Oleh: Hafidh Rahman Zailani
PT Danamon (Persero) Tbk
To many, safety is paramount. Perhaps, most are aware that being safe is what
keeps everything in check. It is arguable, however, that some are very confident
with the sense of safety which they have become accustomed to, that
precautions are deemed rather unnecessary. Just like seatbelts in our cars are sometimes
neglected, so are operational risk management contingencies in banks with the still-apparent
issues from minor incorrect data inputs in branches to large fraudulent actions – with major cases
all over the media – just to name a few. Here we are going to take a look at why operational risk
awareness should start to be measured in the best way possible, and how it should be done.
Starting off with a two-part question: when you are in a car, do you wear your seatbelt?

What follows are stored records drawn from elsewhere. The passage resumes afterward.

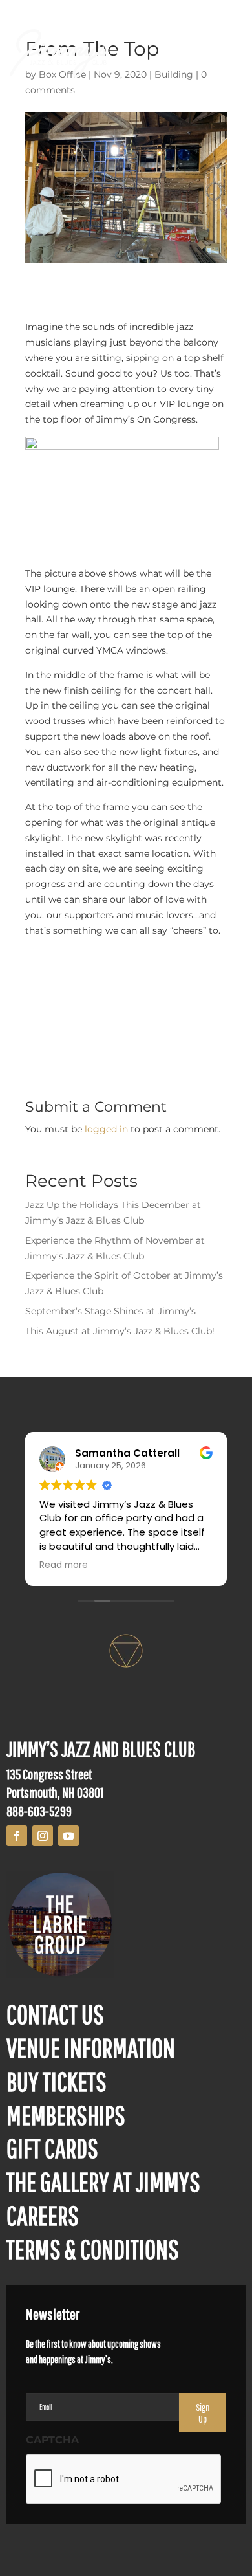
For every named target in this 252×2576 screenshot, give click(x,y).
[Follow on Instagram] (42, 1835)
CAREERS (42, 2214)
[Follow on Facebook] (16, 1835)
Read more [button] (63, 1565)
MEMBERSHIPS (65, 2114)
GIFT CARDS (52, 2147)
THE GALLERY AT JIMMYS (103, 2181)
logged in (106, 1129)
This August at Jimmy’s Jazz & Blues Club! (120, 1331)
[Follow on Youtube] (68, 1835)
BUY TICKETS (56, 2081)
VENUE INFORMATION (90, 2047)
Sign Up (202, 2413)
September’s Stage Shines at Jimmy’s (110, 1311)
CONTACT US (55, 2013)
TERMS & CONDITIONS (92, 2248)
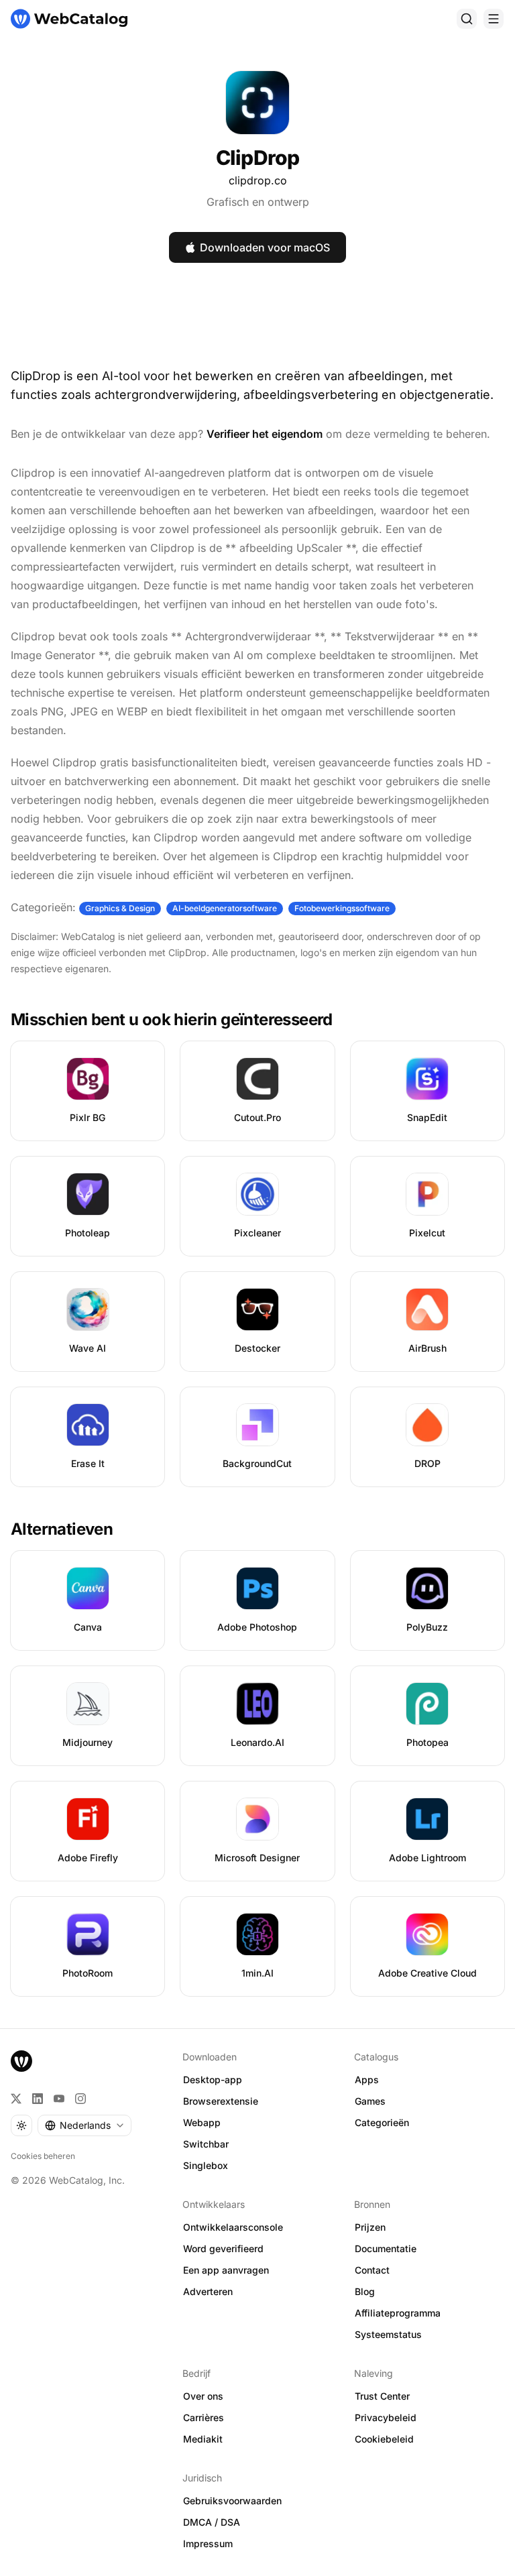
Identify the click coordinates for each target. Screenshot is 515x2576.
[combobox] (84, 2125)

And if you do, why? In an idealistic sense, one may come up with answers circling around the
awareness of safety; that an accident may occur at any point in time during any journey. This is the
expected mindset when it comes to seatbelts – that is what they were invented for. It cannot
always be ideal. However, some would say that the only reason why they would wear a seatbelt is
simply to avoid a ticket and not as a safety precaution. Others may say that they realize the safety
benefits, but refuse to wear them for convenience reasons. Some may not even care whatsoever.
This variety of mindset can be seen in how bankers see operational risks and their involvement in
them.
Every bank out there has what is known as Risk Management Policies, a set of
standardized key points that regulate how all kinds of banking risks are maintained at a preferred
level. The policy acts like a seatbelt for a bank – preventing damage. But whether or not the people
operating the bank fully realizes the benefits of that banking seatbelt is another question. How
can a bank know how aware its employees are about the potential operational risks? How do we
make sure that the ‘seatbelts’ are worn for safety and not just compliance? And how can we, as
bankers, set up a future of banking where operational risk events are kept at a bare minimum? The
answer: risk awareness maturity measurement.